TASK GOAL: Go through the data below and transcribe it exactly. Omit the images.

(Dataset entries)
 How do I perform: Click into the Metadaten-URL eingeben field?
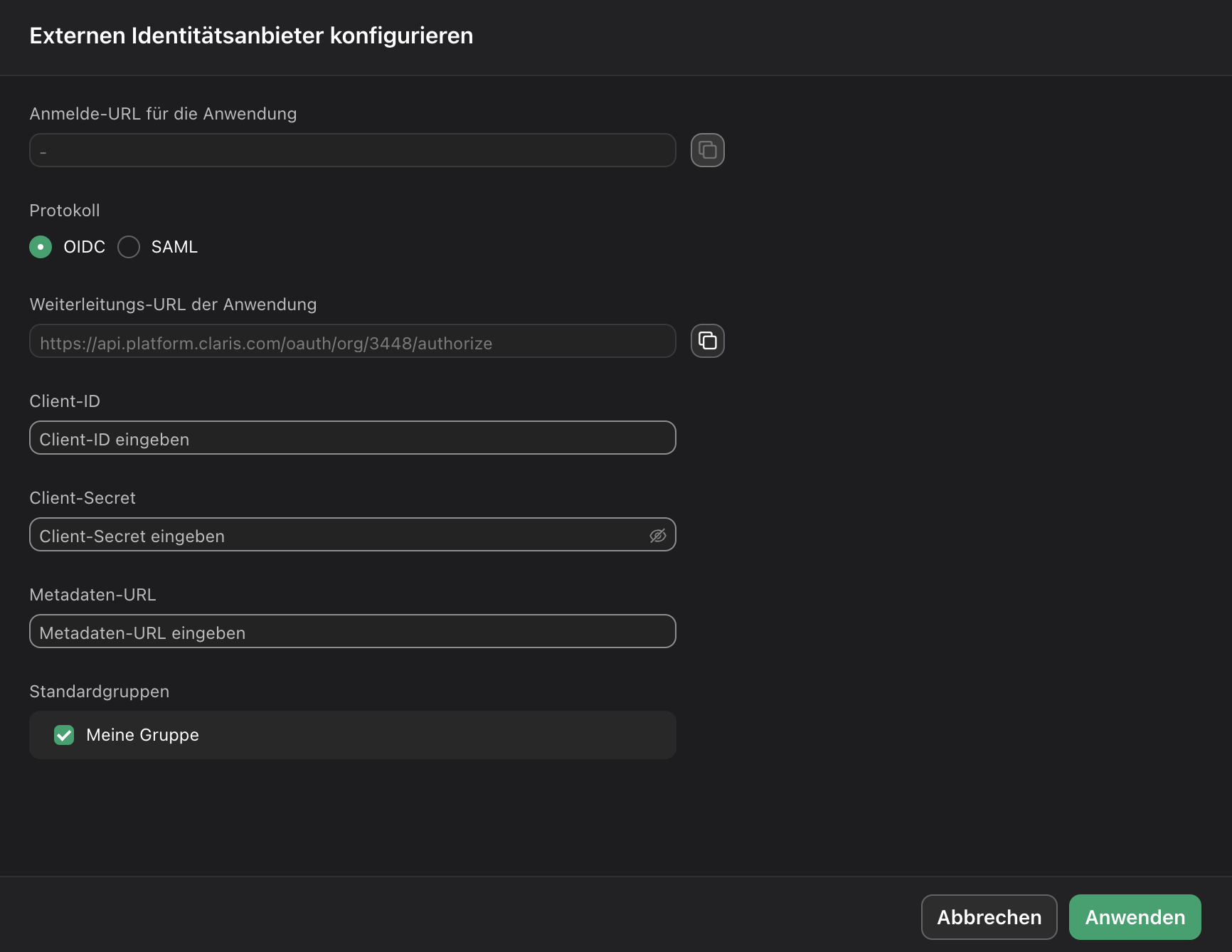click(x=352, y=631)
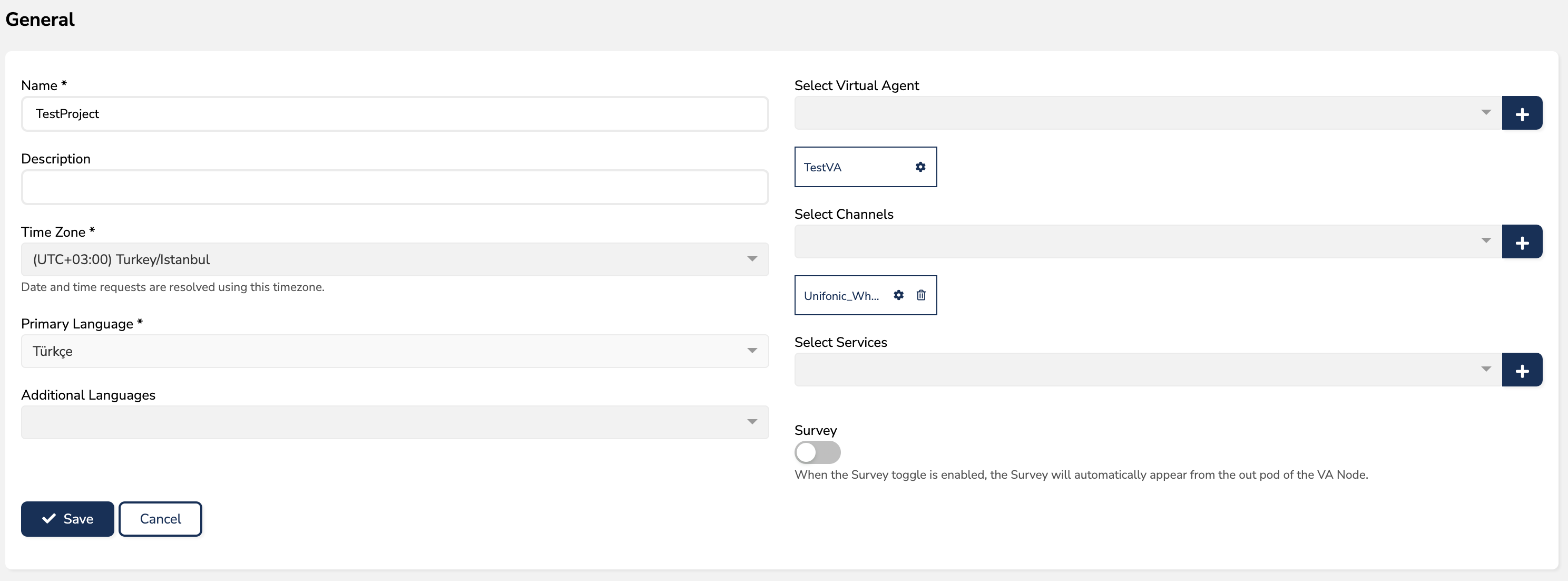Expand the Select Virtual Agent dropdown
1568x581 pixels.
click(x=1148, y=113)
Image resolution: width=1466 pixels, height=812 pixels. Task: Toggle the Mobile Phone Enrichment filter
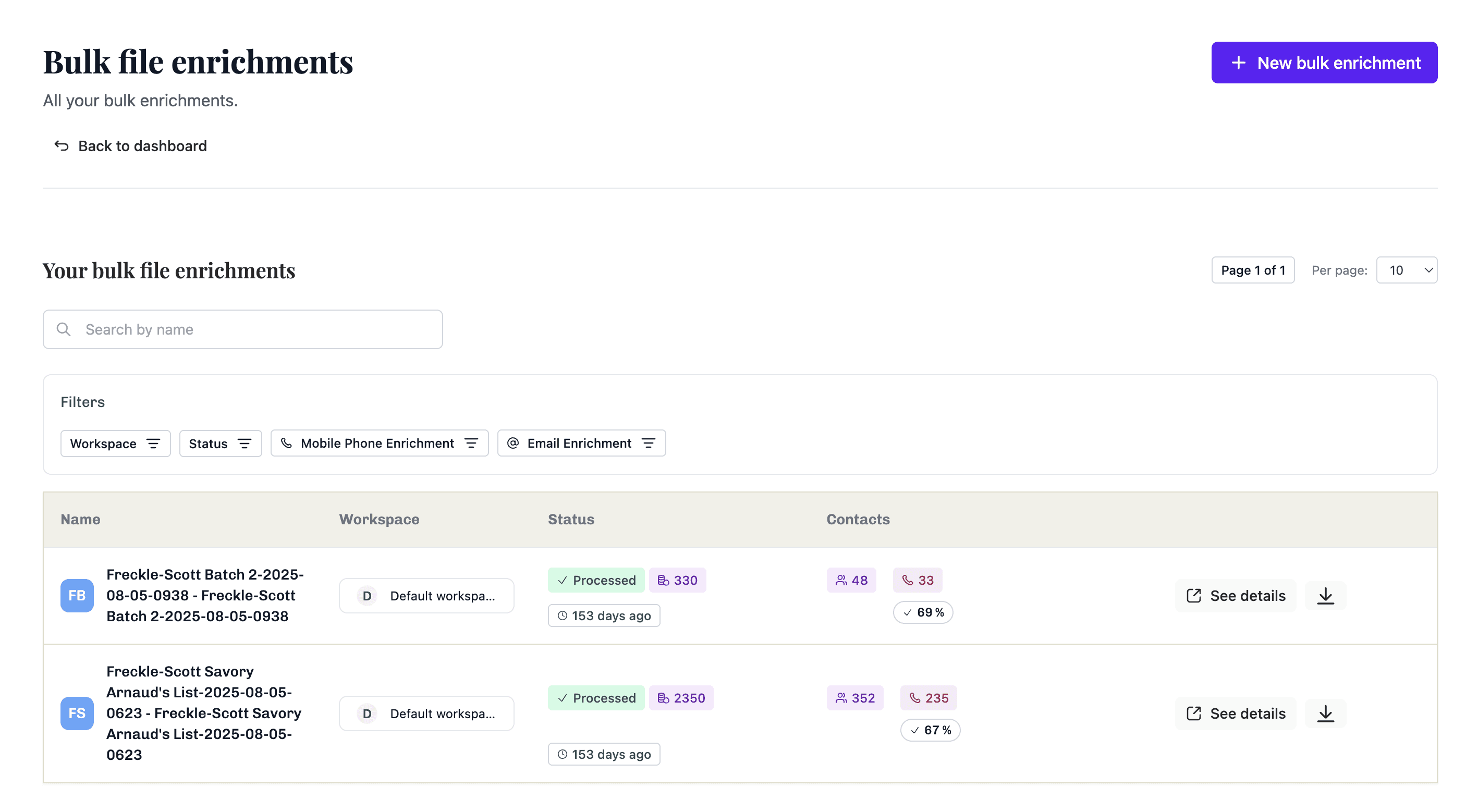coord(379,444)
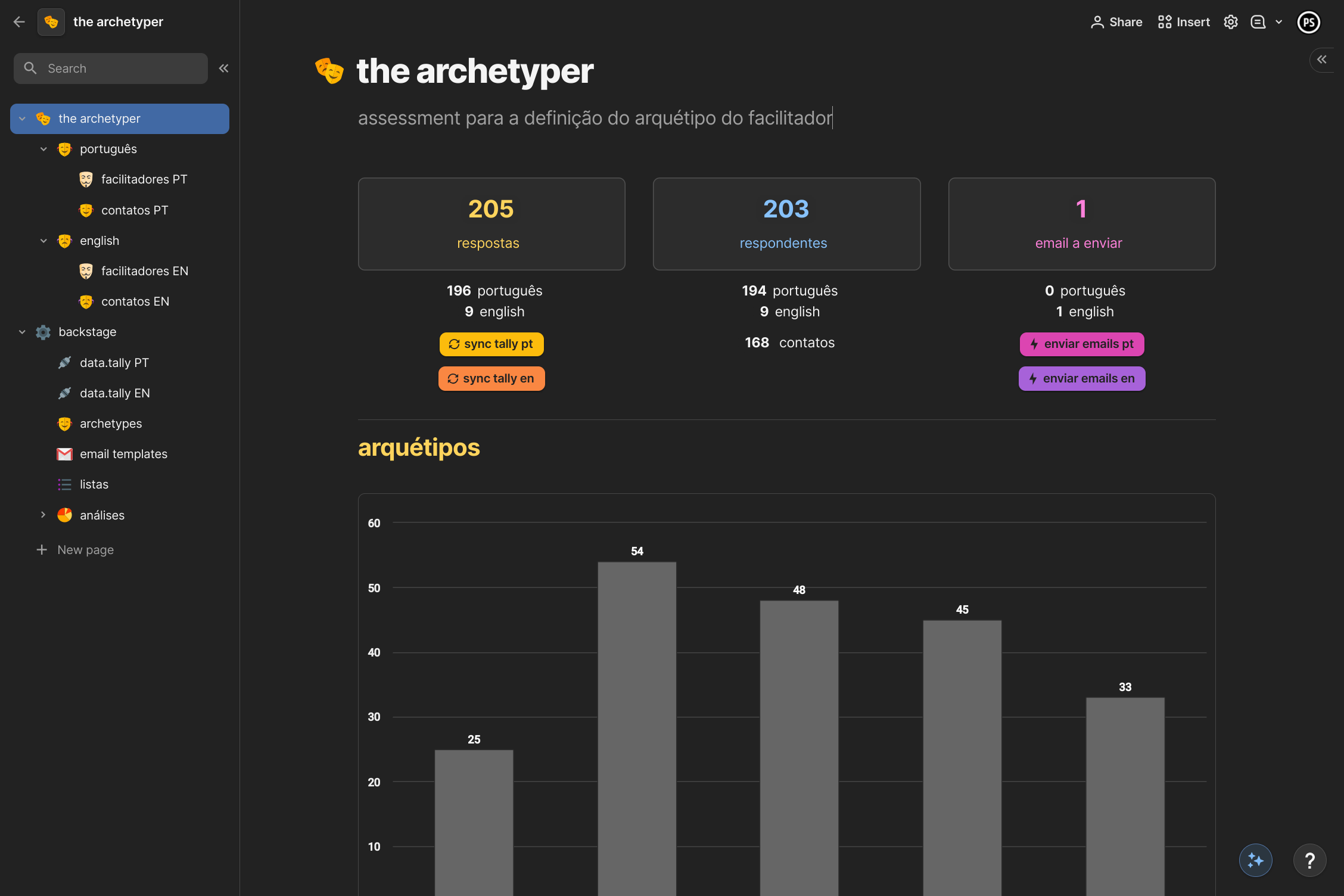Image resolution: width=1344 pixels, height=896 pixels.
Task: Expand the análises page tree
Action: 43,515
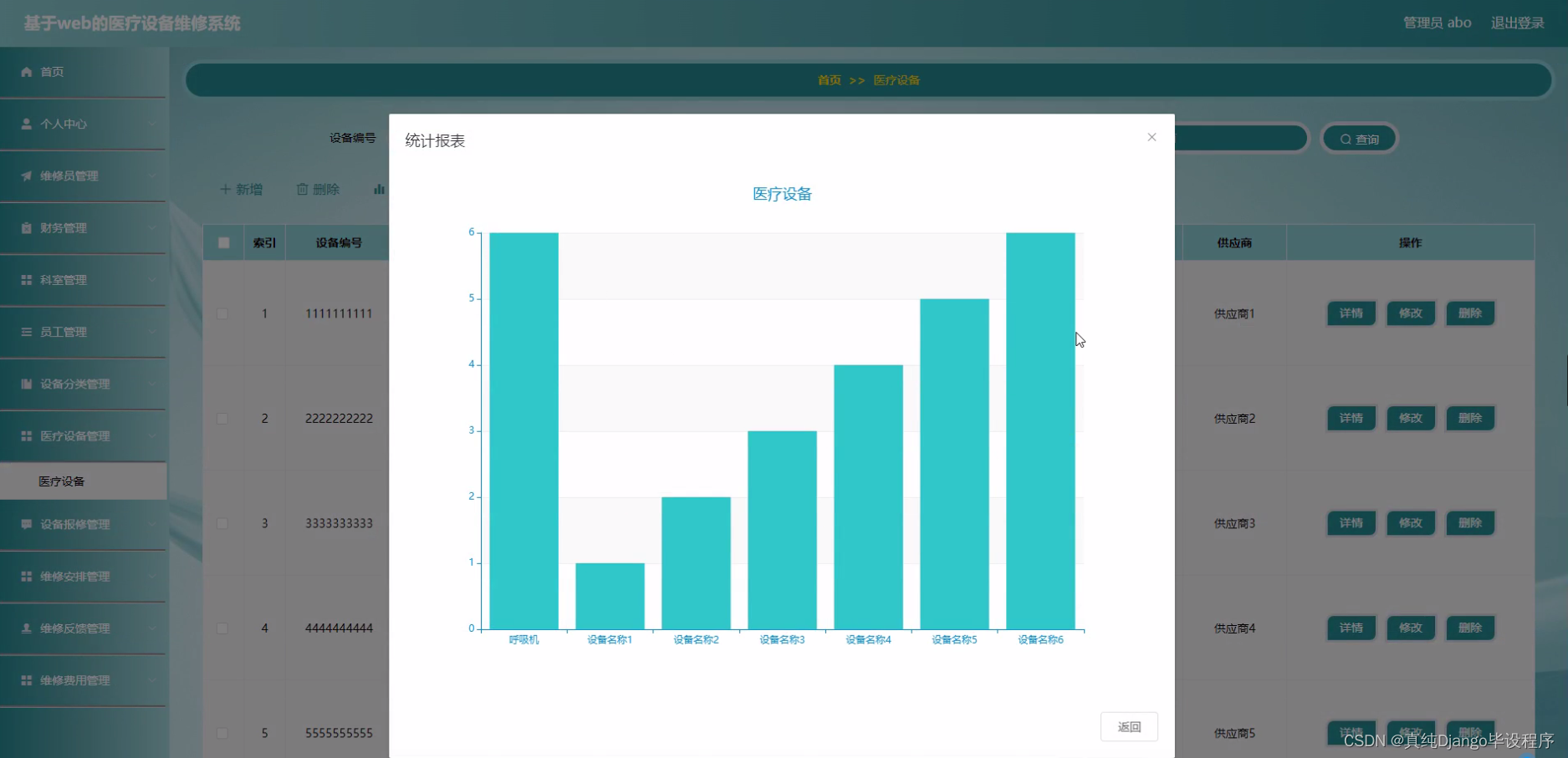The width and height of the screenshot is (1568, 758).
Task: Open 详情 for 供应商1 row
Action: (1351, 313)
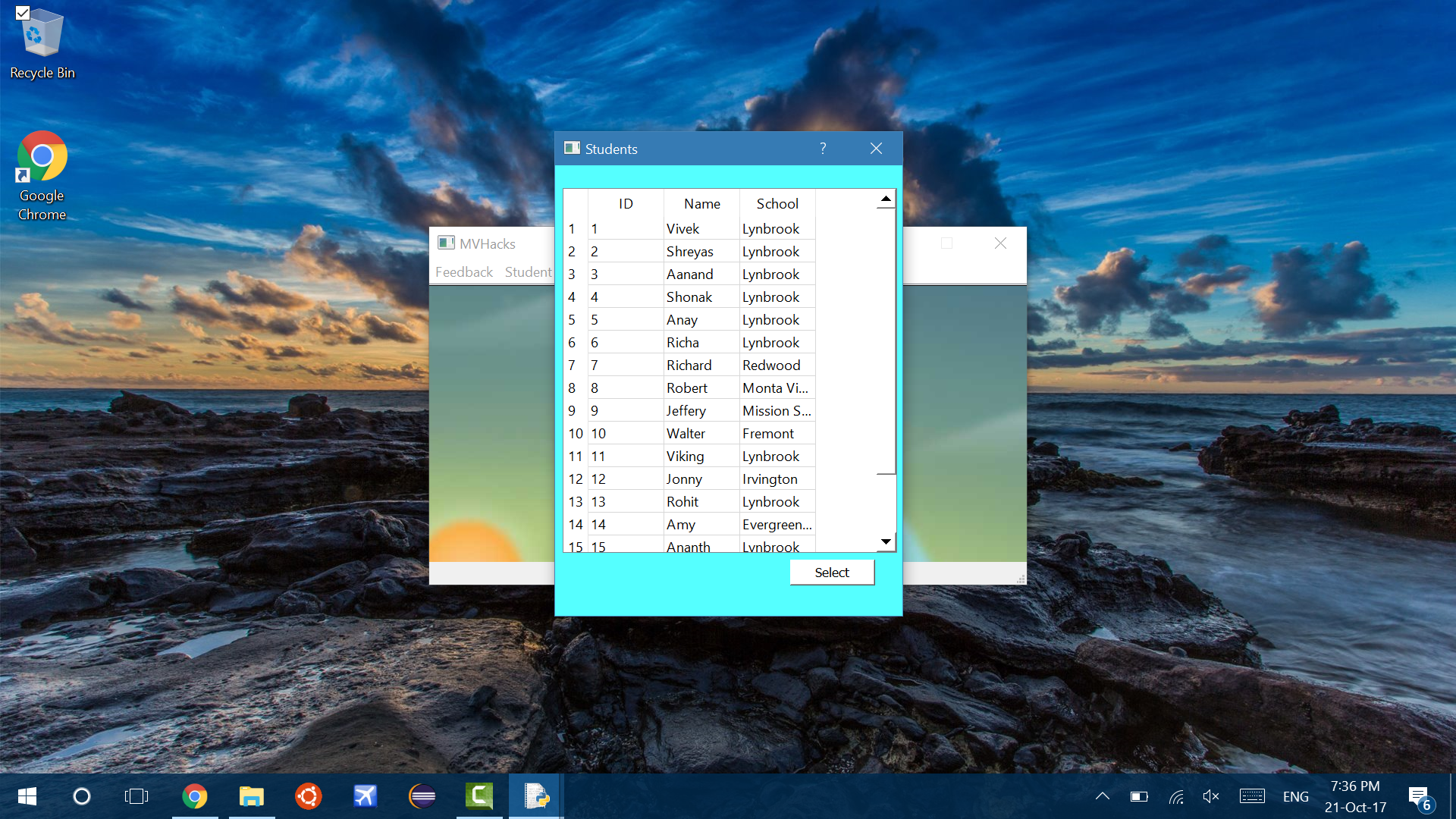Open Eclipse icon in taskbar
Image resolution: width=1456 pixels, height=819 pixels.
coord(422,796)
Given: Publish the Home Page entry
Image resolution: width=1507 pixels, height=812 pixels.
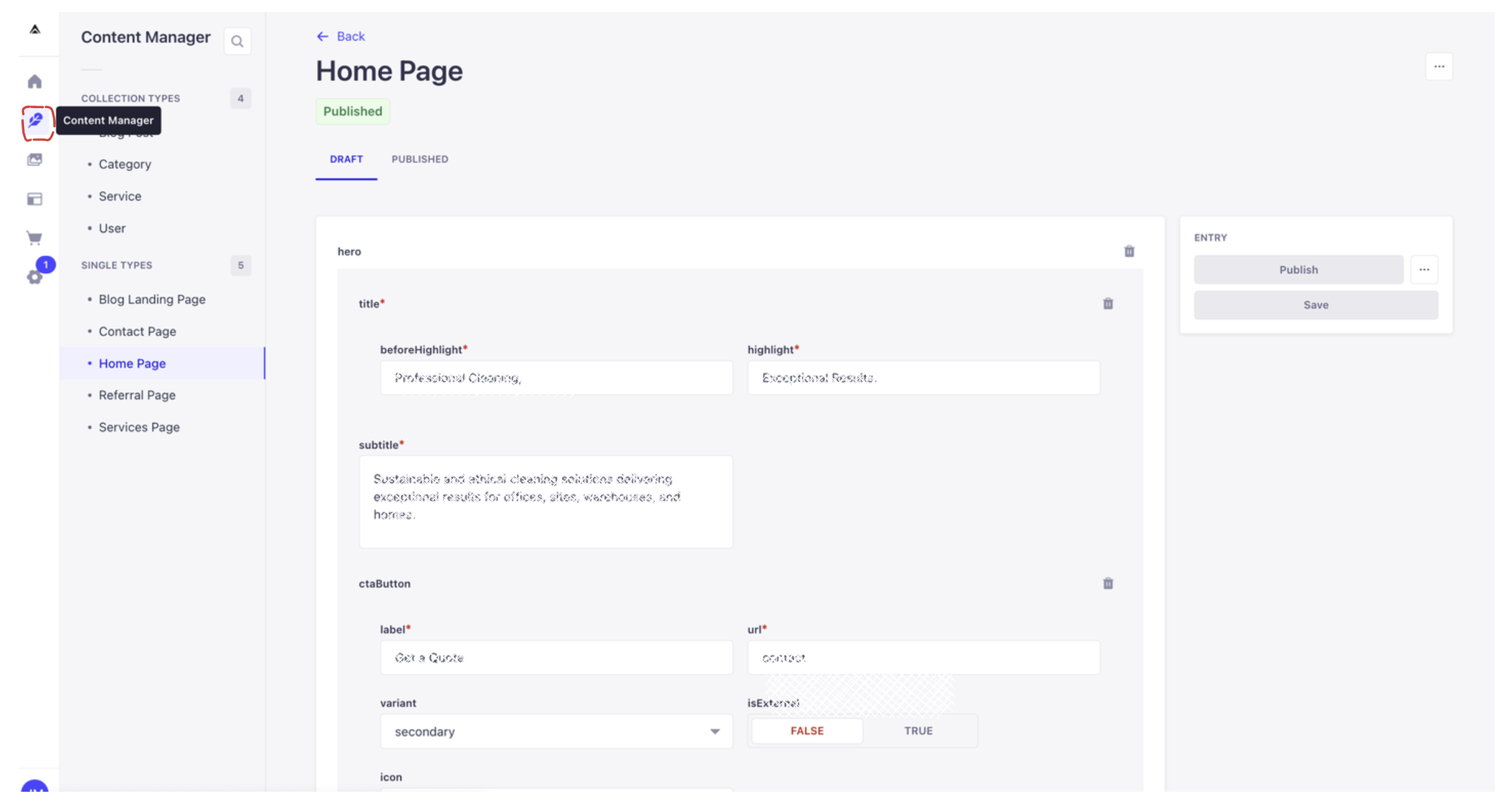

ANSWER SECTION:
 How do I perform: Click into the Metadaten-URL eingeben field?
click(x=352, y=631)
Expand the Select Virtual Agent dropdown
1568x581 pixels.
click(x=1148, y=113)
Image resolution: width=1466 pixels, height=812 pixels. Task: Toggle the Mobile Phone Enrichment filter
coord(379,444)
Image resolution: width=1344 pixels, height=896 pixels.
Task: Expand the análises page tree
Action: 43,515
The width and height of the screenshot is (1568, 758).
Task: Open 详情 for 供应商1 row
Action: (1351, 313)
Open Eclipse icon in taskbar
Image resolution: width=1456 pixels, height=819 pixels.
coord(422,796)
Given: Publish the Home Page entry
Image resolution: width=1507 pixels, height=812 pixels.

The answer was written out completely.